指示: チェルノブイリ観光を扱ったページ抜粋から、「この本は「福島第一原発観光地」で始まり「何をやるべきかが重要なのだ。」で終わる範囲を一字も変えずに出力せよ。

ページ抜粋:
————
この本は「福島第一原発観光地化計画」を提唱する東浩紀が、観光地としてのチェルノブイリを仲間と訪れて作成したレポート兼ガイドブック。東以外に社会学者の開沼博、ジャーナリストの津田大介、写真家の新津保建秀らが参加、執筆している。写真や図版もたくさん挿入され、ながめるだけでも今チェルノブイリはこんなになっているのかと面白い。
「観光地化計画」は、あえて観光という挑発的な言葉を使っているけれど、要するに25年後の福島がどうあるべきかを考えようというプロジェクト。もちろん今の福島第一原発はそれ以前に汚染水をどうするかという緊急の課題を抱え、そもそも廃炉の見通しもまったく立たず、除染や賠償も遅々として進まず、待ったなしの問題が山積しているのが現状だ。でも、次々に起こる目前の問題に対処するのは当然にしても、長期的課題はいずれ考えればいいことではなく(例えばこの国の少子高齢化は30年、40年前から分かっていた)、25年後の福島を見据えていま何をやるべきかが重要なのだ。
————
記録情報:

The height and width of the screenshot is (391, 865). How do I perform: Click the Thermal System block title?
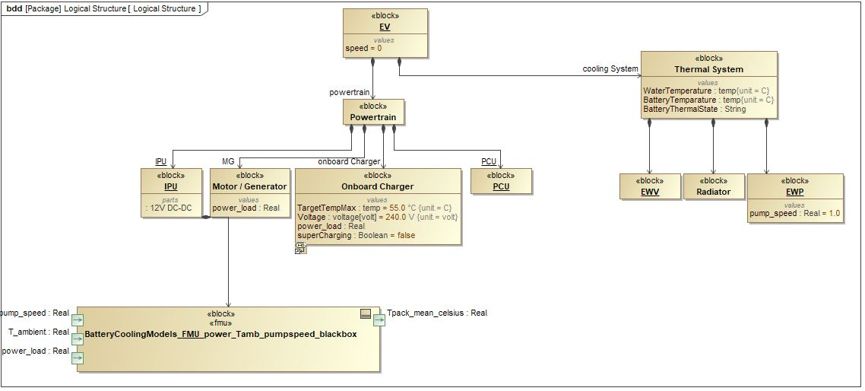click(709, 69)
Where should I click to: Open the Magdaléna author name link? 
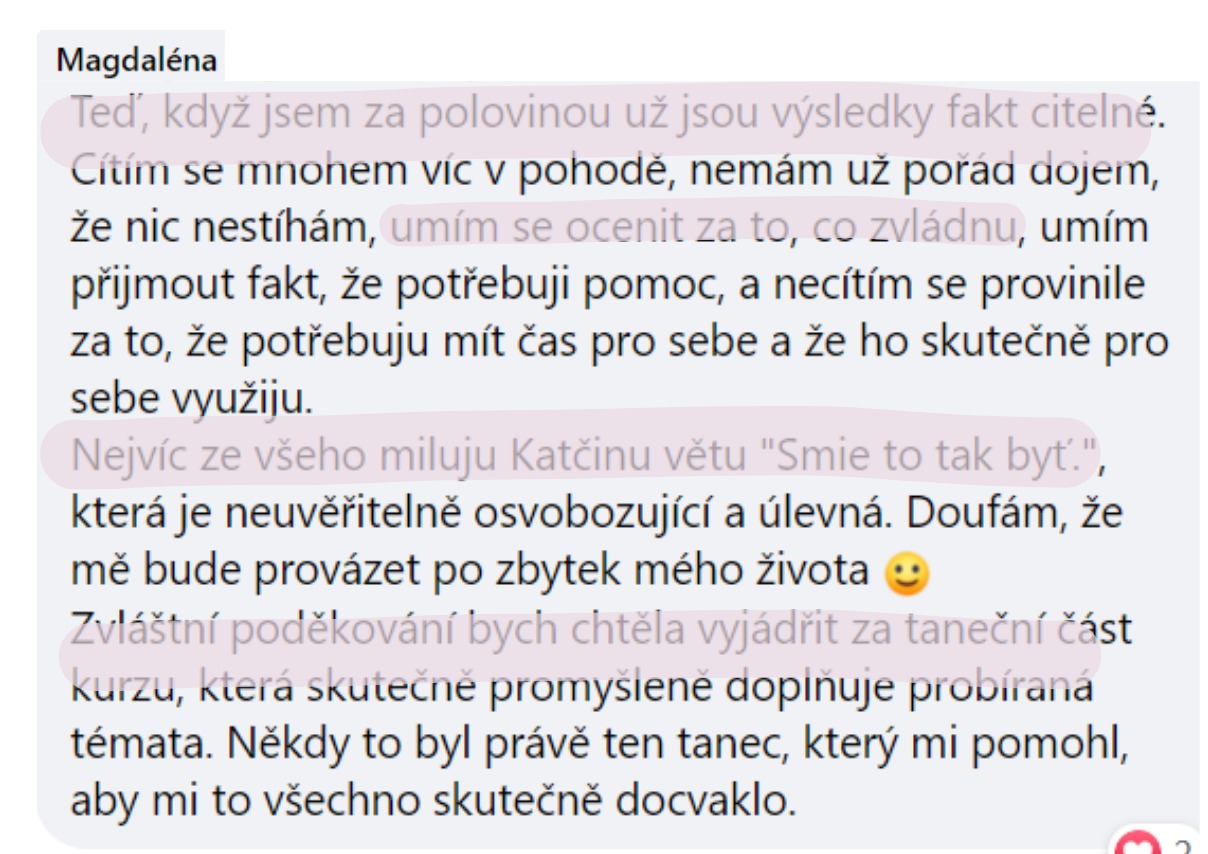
————
回答:
この本は「福島第一原発観光地化計画」を提唱する東浩紀が、観光地としてのチェルノブイリを仲間と訪れて作成したレポート兼ガイドブック。東以外に社会学者の開沼博、ジャーナリストの津田大介、写真家の新津保建秀らが参加、執筆している。写真や図版もたくさん挿入され、ながめるだけでも今チェルノブイリはこんなになっているのかと面白い。
「観光地化計画」は、あえて観光という挑発的な言葉を使っているけれど、要するに25年後の福島がどうあるべきかを考えようというプロジェクト。もちろん今の福島第一原発はそれ以前に汚染水をどうするかという緊急の課題を抱え、そもそも廃炉の見通しもまったく立たず、除染や賠償も遅々として進まず、待ったなしの問題が山積しているのが現状だ。でも、次々に起こる目前の問題に対処するのは当然にしても、長期的課題はいずれ考えればいいことではなく(例えばこの国の少子高齢化は30年、40年前から分かっていた)、25年後の福島を見据えていま何をやるべきかが重要なのだ。